Element and text location data
>> start
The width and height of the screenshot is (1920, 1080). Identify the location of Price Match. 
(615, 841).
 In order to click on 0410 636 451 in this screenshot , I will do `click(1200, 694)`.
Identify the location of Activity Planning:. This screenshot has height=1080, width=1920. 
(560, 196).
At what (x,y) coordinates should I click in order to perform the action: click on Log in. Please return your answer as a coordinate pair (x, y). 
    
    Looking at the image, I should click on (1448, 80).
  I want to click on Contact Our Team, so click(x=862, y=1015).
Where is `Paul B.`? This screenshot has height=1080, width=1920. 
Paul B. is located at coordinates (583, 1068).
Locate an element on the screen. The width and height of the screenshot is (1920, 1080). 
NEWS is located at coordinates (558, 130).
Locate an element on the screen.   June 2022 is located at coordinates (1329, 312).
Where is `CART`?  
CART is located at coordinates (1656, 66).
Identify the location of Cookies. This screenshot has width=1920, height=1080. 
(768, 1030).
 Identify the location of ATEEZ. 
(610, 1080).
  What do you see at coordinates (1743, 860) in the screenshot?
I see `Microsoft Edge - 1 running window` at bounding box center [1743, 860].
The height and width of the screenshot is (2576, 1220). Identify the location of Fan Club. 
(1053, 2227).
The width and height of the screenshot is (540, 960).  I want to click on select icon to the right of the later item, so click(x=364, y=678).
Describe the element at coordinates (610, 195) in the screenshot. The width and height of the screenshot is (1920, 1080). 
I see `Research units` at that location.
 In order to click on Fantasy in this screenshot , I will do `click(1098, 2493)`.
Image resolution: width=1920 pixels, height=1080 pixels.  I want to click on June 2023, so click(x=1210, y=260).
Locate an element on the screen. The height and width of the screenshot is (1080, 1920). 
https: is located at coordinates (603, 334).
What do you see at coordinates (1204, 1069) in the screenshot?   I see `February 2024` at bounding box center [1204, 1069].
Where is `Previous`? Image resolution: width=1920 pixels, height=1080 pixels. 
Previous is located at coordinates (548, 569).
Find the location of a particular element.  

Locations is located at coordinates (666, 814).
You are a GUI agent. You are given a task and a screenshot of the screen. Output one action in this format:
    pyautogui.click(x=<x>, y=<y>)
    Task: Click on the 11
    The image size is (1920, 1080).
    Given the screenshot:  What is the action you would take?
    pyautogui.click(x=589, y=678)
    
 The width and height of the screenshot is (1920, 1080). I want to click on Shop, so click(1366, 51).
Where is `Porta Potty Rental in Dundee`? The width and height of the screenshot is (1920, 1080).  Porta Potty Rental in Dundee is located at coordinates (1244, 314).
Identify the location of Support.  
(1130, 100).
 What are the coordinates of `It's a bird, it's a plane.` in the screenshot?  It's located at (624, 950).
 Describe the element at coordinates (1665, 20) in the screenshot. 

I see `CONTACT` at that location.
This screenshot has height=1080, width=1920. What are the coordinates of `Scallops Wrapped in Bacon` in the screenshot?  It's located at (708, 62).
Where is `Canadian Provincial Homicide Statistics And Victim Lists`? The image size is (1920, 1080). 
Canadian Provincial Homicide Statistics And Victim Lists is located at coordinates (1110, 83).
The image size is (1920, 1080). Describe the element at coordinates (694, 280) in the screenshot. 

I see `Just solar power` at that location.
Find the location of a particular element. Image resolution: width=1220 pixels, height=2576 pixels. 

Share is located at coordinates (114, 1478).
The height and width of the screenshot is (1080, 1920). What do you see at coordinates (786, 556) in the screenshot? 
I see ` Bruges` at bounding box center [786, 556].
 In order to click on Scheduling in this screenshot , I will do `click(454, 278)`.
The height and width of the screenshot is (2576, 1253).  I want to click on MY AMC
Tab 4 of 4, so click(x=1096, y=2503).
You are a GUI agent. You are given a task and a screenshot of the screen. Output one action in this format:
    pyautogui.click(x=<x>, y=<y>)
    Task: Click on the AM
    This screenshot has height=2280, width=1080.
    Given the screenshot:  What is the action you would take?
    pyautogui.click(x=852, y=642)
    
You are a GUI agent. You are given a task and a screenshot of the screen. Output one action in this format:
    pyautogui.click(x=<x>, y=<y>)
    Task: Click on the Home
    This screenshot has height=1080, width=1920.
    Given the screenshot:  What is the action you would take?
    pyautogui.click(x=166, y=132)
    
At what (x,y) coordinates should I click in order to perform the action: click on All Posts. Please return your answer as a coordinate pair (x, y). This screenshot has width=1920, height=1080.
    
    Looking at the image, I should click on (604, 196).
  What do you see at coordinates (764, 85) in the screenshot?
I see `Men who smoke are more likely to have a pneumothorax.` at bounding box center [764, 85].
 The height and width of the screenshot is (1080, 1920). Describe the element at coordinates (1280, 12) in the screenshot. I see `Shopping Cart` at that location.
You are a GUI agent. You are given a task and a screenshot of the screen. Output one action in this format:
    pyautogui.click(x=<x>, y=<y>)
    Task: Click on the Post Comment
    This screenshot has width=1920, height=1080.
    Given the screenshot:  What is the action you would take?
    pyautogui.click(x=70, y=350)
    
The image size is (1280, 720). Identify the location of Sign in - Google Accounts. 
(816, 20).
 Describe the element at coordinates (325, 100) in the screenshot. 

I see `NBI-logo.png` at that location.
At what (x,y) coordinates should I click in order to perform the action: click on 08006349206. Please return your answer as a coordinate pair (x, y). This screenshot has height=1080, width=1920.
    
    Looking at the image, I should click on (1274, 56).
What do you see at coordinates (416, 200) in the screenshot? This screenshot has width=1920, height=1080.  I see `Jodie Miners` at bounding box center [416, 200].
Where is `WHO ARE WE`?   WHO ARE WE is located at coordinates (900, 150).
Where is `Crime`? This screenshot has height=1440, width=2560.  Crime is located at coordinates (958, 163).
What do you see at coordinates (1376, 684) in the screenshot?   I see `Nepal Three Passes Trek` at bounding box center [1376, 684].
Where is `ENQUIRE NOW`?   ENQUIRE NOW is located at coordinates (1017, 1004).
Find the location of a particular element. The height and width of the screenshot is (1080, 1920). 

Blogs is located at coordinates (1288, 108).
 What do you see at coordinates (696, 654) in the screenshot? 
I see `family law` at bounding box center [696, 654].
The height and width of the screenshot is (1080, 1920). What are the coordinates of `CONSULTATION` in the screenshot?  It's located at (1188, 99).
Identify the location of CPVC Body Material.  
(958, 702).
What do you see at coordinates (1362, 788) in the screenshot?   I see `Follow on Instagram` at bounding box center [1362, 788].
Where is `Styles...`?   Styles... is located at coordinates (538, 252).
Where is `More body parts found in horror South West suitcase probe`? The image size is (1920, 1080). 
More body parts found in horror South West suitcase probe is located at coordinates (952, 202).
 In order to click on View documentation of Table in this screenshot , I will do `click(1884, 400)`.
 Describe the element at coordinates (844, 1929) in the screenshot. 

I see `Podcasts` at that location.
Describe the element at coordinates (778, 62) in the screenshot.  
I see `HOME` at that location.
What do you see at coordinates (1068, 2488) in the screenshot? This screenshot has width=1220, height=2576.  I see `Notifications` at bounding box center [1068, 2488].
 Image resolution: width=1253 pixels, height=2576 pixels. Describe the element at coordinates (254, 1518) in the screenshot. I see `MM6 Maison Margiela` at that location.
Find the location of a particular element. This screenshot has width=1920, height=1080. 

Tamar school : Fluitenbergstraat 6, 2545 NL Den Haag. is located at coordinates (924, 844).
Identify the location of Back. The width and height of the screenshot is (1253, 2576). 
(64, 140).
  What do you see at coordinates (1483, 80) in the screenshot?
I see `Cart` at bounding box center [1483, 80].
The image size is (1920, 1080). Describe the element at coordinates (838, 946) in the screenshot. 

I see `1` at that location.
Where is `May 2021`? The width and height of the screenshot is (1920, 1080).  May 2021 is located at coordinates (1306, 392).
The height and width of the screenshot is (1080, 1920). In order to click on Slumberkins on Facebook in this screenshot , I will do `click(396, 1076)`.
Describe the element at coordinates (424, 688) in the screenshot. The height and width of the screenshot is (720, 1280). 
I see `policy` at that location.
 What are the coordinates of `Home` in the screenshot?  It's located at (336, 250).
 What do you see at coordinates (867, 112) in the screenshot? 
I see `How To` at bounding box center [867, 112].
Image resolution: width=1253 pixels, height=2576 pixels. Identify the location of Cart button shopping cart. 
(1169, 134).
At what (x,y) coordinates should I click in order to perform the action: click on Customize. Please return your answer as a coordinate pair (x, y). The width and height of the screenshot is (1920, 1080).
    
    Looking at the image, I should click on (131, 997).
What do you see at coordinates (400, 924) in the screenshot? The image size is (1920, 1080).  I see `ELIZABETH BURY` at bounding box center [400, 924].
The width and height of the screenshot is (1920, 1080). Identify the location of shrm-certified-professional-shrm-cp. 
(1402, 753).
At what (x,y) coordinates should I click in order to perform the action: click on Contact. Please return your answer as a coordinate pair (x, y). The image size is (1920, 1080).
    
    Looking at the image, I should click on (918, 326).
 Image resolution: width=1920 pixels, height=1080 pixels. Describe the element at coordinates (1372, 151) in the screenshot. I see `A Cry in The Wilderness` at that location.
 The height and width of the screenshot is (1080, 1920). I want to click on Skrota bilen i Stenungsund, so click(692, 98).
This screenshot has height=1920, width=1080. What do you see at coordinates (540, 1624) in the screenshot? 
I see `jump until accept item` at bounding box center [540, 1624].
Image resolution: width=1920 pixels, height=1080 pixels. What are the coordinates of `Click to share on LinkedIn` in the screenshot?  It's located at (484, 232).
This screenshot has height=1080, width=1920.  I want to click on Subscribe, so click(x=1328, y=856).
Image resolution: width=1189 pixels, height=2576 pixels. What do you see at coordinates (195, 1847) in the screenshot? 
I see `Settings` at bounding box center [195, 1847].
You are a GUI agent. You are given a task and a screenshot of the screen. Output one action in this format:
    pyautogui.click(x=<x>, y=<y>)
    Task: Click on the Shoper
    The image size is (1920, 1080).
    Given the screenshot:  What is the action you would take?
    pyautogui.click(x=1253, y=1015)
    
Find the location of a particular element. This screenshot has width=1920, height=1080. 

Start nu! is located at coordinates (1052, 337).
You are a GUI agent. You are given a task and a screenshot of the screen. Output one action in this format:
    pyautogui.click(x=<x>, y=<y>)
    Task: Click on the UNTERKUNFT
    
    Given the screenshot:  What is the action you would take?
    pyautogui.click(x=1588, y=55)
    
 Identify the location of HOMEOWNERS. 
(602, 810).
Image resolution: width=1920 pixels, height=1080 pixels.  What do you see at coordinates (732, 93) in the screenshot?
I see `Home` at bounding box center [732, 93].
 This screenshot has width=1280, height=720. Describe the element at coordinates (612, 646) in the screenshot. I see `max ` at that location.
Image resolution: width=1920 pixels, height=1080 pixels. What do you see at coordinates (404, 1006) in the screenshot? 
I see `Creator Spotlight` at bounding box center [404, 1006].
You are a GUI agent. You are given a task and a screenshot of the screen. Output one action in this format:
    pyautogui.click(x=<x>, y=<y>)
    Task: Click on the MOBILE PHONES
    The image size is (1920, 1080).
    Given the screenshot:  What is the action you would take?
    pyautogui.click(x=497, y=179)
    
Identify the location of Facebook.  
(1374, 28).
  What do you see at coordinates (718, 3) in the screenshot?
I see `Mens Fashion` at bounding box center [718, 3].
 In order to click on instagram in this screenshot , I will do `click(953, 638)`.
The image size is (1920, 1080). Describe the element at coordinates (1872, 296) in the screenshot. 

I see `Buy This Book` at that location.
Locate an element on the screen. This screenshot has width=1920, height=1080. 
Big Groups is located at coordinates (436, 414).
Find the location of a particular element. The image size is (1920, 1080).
>> end
◆ **GIVEN EXERCISE**: Reproduce the material above verbatim, from its first line through the line containing "(560, 196).", including that line.

◆ **WRITTEN RESPONSE**:
The width and height of the screenshot is (1920, 1080). Identify the location of Price Match. 
(615, 841).
 In order to click on 0410 636 451 in this screenshot , I will do `click(1200, 694)`.
Identify the location of Activity Planning:. This screenshot has height=1080, width=1920. 
(560, 196).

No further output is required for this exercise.